INSTRUCTIONS TO FOLLOW:
The records below are to be transcribed word for word.

※ ※ ※

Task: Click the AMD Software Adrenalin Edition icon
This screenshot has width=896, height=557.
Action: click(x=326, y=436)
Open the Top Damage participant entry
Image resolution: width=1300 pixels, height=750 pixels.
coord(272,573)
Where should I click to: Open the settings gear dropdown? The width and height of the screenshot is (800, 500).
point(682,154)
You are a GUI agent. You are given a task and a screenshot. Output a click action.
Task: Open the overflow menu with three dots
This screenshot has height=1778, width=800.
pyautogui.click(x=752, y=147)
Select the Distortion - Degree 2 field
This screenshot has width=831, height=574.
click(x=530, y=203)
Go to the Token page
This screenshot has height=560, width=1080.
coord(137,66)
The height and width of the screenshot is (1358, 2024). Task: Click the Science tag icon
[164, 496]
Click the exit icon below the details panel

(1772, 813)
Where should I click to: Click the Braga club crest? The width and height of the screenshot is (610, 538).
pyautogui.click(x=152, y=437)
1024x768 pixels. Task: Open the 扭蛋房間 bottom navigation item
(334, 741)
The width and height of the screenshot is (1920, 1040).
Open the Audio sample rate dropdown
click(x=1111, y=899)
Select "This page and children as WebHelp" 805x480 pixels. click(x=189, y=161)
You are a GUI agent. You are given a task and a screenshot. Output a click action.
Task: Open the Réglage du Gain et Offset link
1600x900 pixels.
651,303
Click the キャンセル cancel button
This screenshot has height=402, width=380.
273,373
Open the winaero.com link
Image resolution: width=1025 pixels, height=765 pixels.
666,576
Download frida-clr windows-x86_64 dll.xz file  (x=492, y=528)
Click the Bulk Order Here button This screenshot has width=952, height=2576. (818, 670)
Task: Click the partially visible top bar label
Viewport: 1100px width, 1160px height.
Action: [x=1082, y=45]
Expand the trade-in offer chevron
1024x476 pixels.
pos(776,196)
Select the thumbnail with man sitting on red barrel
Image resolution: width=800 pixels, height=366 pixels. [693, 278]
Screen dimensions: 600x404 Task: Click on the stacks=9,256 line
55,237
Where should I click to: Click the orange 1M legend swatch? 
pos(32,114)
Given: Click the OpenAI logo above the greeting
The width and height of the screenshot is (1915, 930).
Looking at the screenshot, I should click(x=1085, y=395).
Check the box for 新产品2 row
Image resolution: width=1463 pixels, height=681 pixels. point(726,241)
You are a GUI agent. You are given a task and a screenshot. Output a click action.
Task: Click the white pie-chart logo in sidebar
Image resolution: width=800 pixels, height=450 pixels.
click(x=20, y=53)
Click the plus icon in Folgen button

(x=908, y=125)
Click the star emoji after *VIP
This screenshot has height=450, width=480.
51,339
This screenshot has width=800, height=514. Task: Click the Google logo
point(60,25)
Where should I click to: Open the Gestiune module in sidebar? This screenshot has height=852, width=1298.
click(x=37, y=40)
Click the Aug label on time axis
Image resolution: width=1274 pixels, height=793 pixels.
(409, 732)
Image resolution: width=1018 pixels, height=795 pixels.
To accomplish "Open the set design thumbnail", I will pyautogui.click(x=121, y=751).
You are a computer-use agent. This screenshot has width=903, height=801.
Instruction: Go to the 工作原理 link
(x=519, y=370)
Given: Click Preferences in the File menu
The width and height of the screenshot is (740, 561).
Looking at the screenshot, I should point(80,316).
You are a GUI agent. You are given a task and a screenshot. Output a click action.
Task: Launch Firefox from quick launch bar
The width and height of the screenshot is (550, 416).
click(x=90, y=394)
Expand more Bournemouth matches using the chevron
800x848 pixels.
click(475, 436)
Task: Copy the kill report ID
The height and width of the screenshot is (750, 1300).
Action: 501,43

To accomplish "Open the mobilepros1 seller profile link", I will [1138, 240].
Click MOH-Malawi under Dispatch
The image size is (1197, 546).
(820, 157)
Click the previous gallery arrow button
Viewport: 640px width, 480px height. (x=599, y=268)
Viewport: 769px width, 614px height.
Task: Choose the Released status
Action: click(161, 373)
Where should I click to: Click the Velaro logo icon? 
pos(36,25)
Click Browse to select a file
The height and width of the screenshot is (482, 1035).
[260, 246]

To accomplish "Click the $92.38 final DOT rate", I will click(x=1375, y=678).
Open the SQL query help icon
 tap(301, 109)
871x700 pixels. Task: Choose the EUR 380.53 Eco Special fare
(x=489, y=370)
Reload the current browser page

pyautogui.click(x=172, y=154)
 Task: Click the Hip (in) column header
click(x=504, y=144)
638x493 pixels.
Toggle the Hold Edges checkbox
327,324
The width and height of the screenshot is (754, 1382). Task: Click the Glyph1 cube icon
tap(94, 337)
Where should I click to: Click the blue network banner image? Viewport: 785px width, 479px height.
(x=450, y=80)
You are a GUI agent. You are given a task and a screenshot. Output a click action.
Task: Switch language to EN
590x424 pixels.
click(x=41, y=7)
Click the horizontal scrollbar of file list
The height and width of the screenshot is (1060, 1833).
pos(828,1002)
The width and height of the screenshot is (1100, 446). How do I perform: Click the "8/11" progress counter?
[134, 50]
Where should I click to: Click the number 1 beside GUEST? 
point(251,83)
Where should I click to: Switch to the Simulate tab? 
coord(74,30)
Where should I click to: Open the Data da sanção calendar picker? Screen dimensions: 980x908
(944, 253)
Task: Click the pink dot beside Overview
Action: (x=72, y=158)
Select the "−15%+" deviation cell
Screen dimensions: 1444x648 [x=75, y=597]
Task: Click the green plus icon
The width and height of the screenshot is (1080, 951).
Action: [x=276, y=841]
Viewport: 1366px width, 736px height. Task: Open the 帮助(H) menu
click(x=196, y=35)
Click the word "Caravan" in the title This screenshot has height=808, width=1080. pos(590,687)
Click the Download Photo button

※ ※ ※

ANSWER AREA:
Task: Click the AMD Software Adrenalin Edition icon
This screenshot has width=896, height=557.
Action: click(x=326, y=436)
Open the Top Damage participant entry
Image resolution: width=1300 pixels, height=750 pixels.
coord(272,573)
Where should I click to: Open the settings gear dropdown? The width and height of the screenshot is (800, 500).
point(682,154)
You are a GUI agent. You are given a task and a screenshot. Output a click action.
Task: Open the overflow menu with three dots
This screenshot has height=1778, width=800.
pyautogui.click(x=752, y=147)
Select the Distortion - Degree 2 field
This screenshot has width=831, height=574.
click(x=530, y=203)
Go to the Token page
This screenshot has height=560, width=1080.
coord(137,66)
The height and width of the screenshot is (1358, 2024). Task: Click the Science tag icon
[164, 496]
Click the exit icon below the details panel

(1772, 813)
Where should I click to: Click the Braga club crest? The width and height of the screenshot is (610, 538).
pyautogui.click(x=152, y=437)
1024x768 pixels. Task: Open the 扭蛋房間 bottom navigation item
(334, 741)
The width and height of the screenshot is (1920, 1040).
Open the Audio sample rate dropdown
click(x=1111, y=899)
Select "This page and children as WebHelp" 805x480 pixels. click(x=189, y=161)
You are a GUI agent. You are given a task and a screenshot. Output a click action.
Task: Open the Réglage du Gain et Offset link
1600x900 pixels.
651,303
Click the キャンセル cancel button
This screenshot has height=402, width=380.
273,373
Open the winaero.com link
Image resolution: width=1025 pixels, height=765 pixels.
666,576
Download frida-clr windows-x86_64 dll.xz file  (x=492, y=528)
Click the Bulk Order Here button This screenshot has width=952, height=2576. (818, 670)
Task: Click the partially visible top bar label
Viewport: 1100px width, 1160px height.
Action: [x=1082, y=45]
Expand the trade-in offer chevron
1024x476 pixels.
pos(776,196)
Select the thumbnail with man sitting on red barrel
Image resolution: width=800 pixels, height=366 pixels. [693, 278]
Screen dimensions: 600x404 Task: Click on the stacks=9,256 line
55,237
Where should I click to: Click the orange 1M legend swatch? 
pos(32,114)
Given: Click the OpenAI logo above the greeting
The width and height of the screenshot is (1915, 930).
Looking at the screenshot, I should click(x=1085, y=395).
Check the box for 新产品2 row
Image resolution: width=1463 pixels, height=681 pixels. point(726,241)
You are a GUI agent. You are given a task and a screenshot. Output a click action.
Task: Click the white pie-chart logo in sidebar
Image resolution: width=800 pixels, height=450 pixels.
click(x=20, y=53)
Click the plus icon in Folgen button

(x=908, y=125)
Click the star emoji after *VIP
This screenshot has height=450, width=480.
51,339
This screenshot has width=800, height=514. Task: Click the Google logo
point(60,25)
Where should I click to: Open the Gestiune module in sidebar? This screenshot has height=852, width=1298.
click(x=37, y=40)
Click the Aug label on time axis
Image resolution: width=1274 pixels, height=793 pixels.
(409, 732)
Image resolution: width=1018 pixels, height=795 pixels.
To accomplish "Open the set design thumbnail", I will pyautogui.click(x=121, y=751).
You are a computer-use agent. This screenshot has width=903, height=801.
Instruction: Go to the 工作原理 link
(x=519, y=370)
Given: Click Preferences in the File menu
The width and height of the screenshot is (740, 561).
Looking at the screenshot, I should point(80,316).
You are a GUI agent. You are given a task and a screenshot. Output a click action.
Task: Launch Firefox from quick launch bar
The width and height of the screenshot is (550, 416).
click(x=90, y=394)
Expand more Bournemouth matches using the chevron
800x848 pixels.
click(475, 436)
Task: Copy the kill report ID
The height and width of the screenshot is (750, 1300).
Action: 501,43

To accomplish "Open the mobilepros1 seller profile link", I will [1138, 240].
Click MOH-Malawi under Dispatch
The image size is (1197, 546).
(820, 157)
Click the previous gallery arrow button
Viewport: 640px width, 480px height. (x=599, y=268)
Viewport: 769px width, 614px height.
Task: Choose the Released status
Action: click(161, 373)
Where should I click to: Click the Velaro logo icon? 
pos(36,25)
Click Browse to select a file
The height and width of the screenshot is (482, 1035).
[260, 246]

To accomplish "Click the $92.38 final DOT rate", I will click(x=1375, y=678).
Open the SQL query help icon
 tap(301, 109)
871x700 pixels. Task: Choose the EUR 380.53 Eco Special fare
(x=489, y=370)
Reload the current browser page

pyautogui.click(x=172, y=154)
 Task: Click the Hip (in) column header
click(x=504, y=144)
638x493 pixels.
Toggle the Hold Edges checkbox
327,324
The width and height of the screenshot is (754, 1382). Task: Click the Glyph1 cube icon
tap(94, 337)
Where should I click to: Click the blue network banner image? Viewport: 785px width, 479px height.
(x=450, y=80)
You are a GUI agent. You are given a task and a screenshot. Output a click action.
Task: Switch language to EN
590x424 pixels.
click(x=41, y=7)
Click the horizontal scrollbar of file list
The height and width of the screenshot is (1060, 1833).
pos(828,1002)
The width and height of the screenshot is (1100, 446). How do I perform: Click the "8/11" progress counter?
[134, 50]
Where should I click to: Click the number 1 beside GUEST? 
point(251,83)
Where should I click to: Switch to the Simulate tab? 
coord(74,30)
Where should I click to: Open the Data da sanção calendar picker? Screen dimensions: 980x908
(944, 253)
Task: Click the pink dot beside Overview
Action: (x=72, y=158)
Select the "−15%+" deviation cell
Screen dimensions: 1444x648 [x=75, y=597]
Task: Click the green plus icon
The width and height of the screenshot is (1080, 951).
Action: [x=276, y=841]
Viewport: 1366px width, 736px height. Task: Open the 帮助(H) menu
click(x=196, y=35)
Click the word "Caravan" in the title This screenshot has height=808, width=1080. pos(590,687)
Click the Download Photo button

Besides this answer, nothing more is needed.